Amherst Magazine

Attic Boxes

© Tess Taylor '00

I.  
Unsettled now, they scatter open—
inner chaos lifelike as odd birds.

They hold alibis & chatter, whir
of windows. Initials on a tarnished pitcher.  

Spidery pencil, Minneapolis, 1867. “Dear friend Lulu:
A cold wind whips this barren prairie.”


Bombay 1927: “I was presiding at the high school Jubilee:
the speaker referred to me as missionary Patriarch—”


1913: Helen’s verses to dawn on the Lusitania.
Helen crazed in Brussels and the Pater

yet trying to arrange some Belgian treaty.  
Myra writes: “We have survived the Indian raids.”

She huddles on her Minneapolis prairie:
Beyond her scratched-in words, lost Sioux.


II.
New frontier, new Indians:

1907: “Cable to First Congregational Church
from the American Marathi Mission: Our son is born.”


III.
That son dead my thirty years.
The house he left us is a clapboard body.

Beams creak as it settles.
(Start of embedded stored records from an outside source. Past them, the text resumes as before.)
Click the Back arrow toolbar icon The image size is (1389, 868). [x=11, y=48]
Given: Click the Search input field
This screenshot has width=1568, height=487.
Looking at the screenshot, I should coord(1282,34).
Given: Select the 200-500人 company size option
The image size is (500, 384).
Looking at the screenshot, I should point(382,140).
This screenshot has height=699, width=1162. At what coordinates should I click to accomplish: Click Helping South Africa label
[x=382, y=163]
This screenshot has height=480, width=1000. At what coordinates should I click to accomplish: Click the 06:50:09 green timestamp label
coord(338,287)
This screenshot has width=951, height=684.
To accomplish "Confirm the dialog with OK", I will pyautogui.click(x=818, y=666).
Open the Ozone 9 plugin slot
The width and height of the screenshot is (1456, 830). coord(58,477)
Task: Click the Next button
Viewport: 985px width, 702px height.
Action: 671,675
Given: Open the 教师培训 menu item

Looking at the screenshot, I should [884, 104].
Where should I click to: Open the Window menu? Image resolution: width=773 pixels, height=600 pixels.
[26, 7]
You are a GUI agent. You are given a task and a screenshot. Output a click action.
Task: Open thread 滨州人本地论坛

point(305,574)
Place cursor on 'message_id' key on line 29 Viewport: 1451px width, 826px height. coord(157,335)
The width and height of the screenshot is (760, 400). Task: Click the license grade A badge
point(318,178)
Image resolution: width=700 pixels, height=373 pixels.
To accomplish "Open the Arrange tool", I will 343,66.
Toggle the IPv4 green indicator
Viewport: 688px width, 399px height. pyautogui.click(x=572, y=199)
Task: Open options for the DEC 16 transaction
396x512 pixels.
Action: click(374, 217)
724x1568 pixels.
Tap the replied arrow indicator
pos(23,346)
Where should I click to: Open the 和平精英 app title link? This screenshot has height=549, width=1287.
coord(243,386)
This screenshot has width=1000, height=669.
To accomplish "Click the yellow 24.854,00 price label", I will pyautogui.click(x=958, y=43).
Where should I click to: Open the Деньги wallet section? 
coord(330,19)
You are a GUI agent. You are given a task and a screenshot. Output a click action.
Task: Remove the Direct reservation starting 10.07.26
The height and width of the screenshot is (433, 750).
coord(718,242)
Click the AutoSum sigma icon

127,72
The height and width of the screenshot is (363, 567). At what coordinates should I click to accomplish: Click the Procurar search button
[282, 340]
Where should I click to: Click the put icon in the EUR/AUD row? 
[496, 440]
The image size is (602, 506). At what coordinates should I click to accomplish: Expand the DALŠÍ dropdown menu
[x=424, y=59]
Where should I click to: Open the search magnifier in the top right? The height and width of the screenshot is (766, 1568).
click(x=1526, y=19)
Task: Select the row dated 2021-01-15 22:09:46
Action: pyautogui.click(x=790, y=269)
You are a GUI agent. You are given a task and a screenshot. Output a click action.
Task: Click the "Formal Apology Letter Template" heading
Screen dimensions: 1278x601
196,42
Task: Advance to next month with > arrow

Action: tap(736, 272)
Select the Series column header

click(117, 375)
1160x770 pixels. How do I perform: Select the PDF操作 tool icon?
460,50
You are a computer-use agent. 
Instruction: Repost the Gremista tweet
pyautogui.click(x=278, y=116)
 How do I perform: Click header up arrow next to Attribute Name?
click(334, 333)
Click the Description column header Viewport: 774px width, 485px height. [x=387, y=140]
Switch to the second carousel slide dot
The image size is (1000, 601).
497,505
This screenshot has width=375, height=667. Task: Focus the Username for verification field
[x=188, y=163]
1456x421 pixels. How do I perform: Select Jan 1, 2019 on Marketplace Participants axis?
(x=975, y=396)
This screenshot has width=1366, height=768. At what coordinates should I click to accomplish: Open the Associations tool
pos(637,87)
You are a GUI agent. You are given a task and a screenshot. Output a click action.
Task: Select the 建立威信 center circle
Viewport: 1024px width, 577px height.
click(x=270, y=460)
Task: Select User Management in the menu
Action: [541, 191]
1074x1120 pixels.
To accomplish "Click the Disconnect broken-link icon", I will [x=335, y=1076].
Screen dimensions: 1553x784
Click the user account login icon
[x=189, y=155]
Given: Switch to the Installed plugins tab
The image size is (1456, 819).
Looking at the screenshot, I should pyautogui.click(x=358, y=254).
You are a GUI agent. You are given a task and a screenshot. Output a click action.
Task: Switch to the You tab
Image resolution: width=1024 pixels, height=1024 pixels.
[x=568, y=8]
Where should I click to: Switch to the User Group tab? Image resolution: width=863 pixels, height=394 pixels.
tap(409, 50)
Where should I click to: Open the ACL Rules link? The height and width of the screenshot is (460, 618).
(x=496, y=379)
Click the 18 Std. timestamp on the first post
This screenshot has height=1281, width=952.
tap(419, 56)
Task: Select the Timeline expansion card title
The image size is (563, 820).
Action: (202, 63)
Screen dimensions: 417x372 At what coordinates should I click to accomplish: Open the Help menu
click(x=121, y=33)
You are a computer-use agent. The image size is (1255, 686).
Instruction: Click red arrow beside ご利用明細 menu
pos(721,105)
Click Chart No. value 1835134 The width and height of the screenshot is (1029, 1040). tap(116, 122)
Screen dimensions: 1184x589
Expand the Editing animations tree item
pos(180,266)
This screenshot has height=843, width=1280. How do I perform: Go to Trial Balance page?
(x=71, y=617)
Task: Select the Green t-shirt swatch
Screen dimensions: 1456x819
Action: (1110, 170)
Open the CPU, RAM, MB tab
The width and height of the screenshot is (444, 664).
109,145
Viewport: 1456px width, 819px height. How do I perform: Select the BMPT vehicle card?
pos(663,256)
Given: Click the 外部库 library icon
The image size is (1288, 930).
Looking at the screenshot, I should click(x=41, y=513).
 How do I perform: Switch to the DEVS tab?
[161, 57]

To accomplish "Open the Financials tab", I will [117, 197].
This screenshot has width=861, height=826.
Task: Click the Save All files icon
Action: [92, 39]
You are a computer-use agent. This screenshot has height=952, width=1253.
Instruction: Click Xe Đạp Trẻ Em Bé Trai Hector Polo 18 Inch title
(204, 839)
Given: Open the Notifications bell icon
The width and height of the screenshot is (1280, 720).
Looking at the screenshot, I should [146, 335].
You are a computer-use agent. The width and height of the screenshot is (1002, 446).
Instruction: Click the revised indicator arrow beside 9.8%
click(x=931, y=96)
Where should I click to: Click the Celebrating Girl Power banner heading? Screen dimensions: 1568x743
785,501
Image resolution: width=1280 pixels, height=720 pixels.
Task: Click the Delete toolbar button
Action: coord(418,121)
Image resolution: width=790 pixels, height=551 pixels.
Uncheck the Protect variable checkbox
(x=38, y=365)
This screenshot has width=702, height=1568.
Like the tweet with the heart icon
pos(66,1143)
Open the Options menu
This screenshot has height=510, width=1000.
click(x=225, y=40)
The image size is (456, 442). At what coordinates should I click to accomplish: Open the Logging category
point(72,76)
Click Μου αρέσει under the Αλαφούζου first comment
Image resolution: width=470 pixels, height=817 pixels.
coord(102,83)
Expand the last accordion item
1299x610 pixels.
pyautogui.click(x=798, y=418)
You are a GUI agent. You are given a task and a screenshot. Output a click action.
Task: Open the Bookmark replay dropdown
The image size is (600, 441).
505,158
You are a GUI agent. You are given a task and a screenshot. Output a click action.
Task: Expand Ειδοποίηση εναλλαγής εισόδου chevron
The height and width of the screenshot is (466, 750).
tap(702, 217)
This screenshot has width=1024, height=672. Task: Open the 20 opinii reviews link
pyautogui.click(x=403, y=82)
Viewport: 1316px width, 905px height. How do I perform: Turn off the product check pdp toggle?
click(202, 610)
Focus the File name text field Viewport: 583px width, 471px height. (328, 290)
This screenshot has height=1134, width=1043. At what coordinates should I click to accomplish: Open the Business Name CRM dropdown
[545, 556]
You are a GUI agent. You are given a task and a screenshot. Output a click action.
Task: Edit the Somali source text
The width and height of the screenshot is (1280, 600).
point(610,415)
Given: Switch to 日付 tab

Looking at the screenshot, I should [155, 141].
Bigger
houses sprout among the birches.

Above a cliff, the old
ramshackle attic with its crooked hold

on nothing really— letters, someone’s Moby Dick—
slips and lurches every year more seaward.

Downstairs, mothball smell & Scrabble board.
“The world is charged with the grandeur of God”

hovers, copied on the wall. Outside
the ocean tilts its hammered foil.

Lichen dapples granite rocks.
Our caulked house, rot expensive to fix,

winters. We putter among shells.
Old mission books still warp beneath its eaves:     

one examining “how other children live”
one explaining how to live deliberately.


IV.
What to do with yellow photos,
leathery Walden, its blurred inscription?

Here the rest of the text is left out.